MATERIAL PROVIDED:

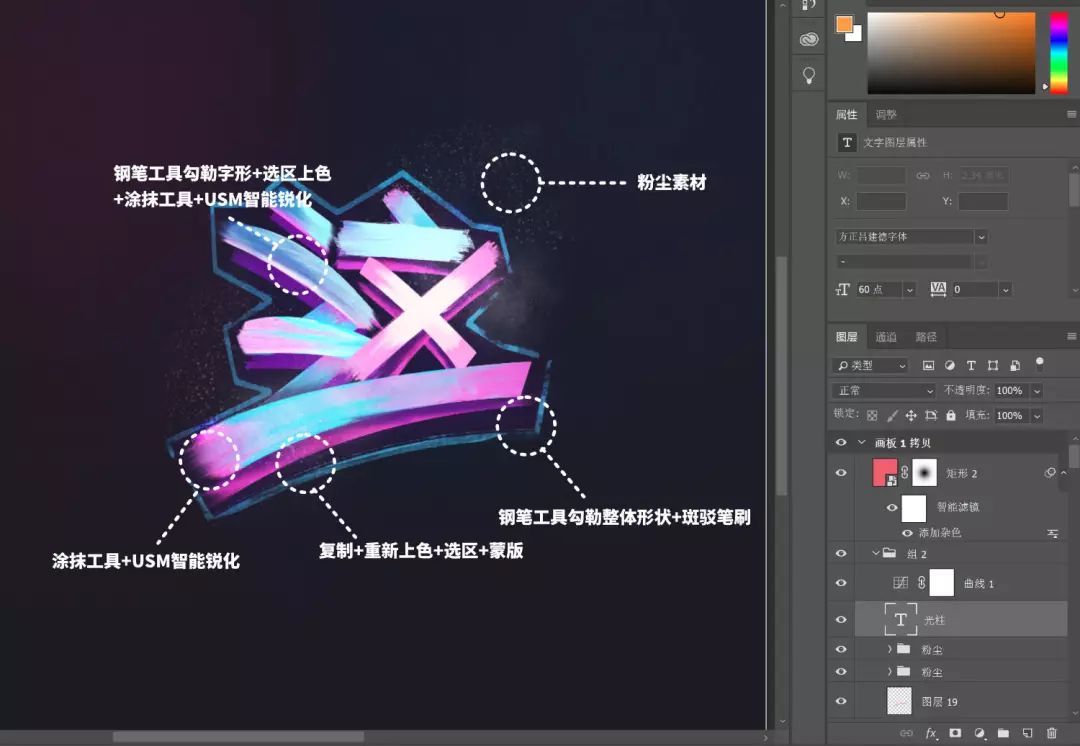Click the delete layer trash icon
Viewport: 1080px width, 746px height.
click(x=1051, y=733)
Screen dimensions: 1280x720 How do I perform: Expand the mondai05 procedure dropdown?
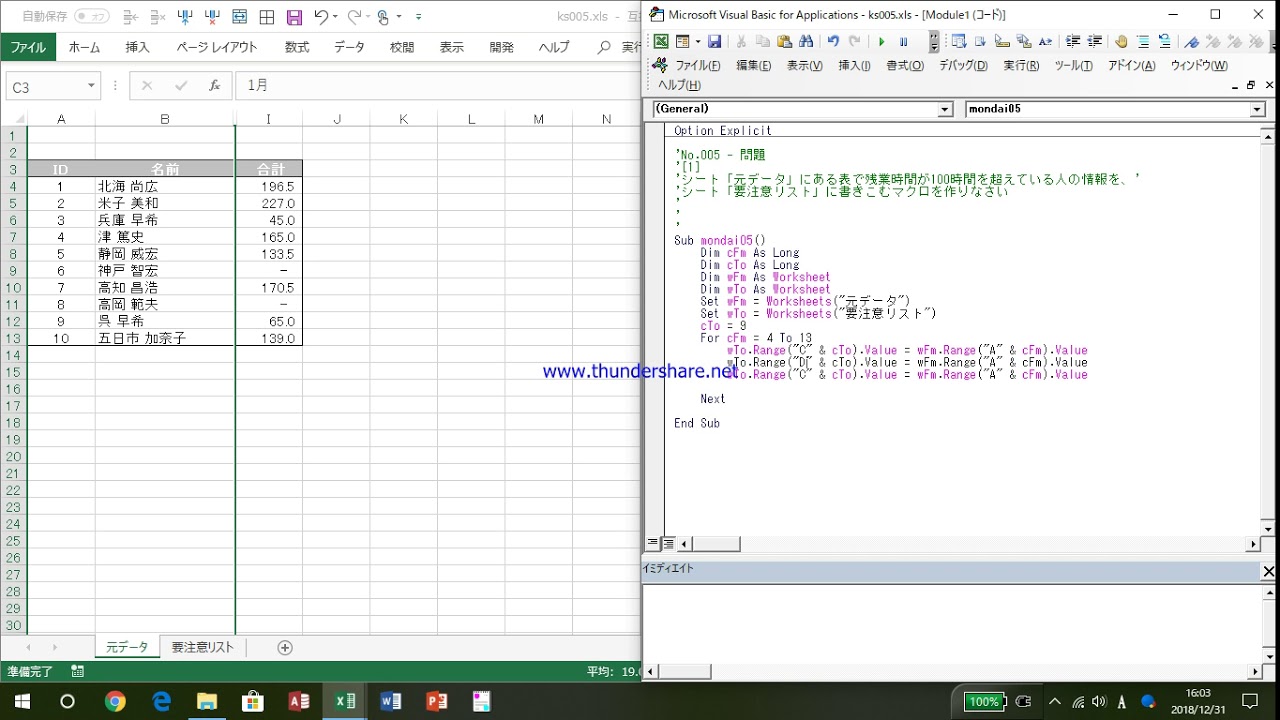click(1258, 109)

EXERCISE DETAILS: Beginning with the line that holds "Screen dimensions: 1280x720", output each line to the end of the material above, exactly, omitting the pictures.

OUTPUT BELOW:
Screen dimensions: 1280x720 How do I perform: Expand the mondai05 procedure dropdown?
click(1258, 109)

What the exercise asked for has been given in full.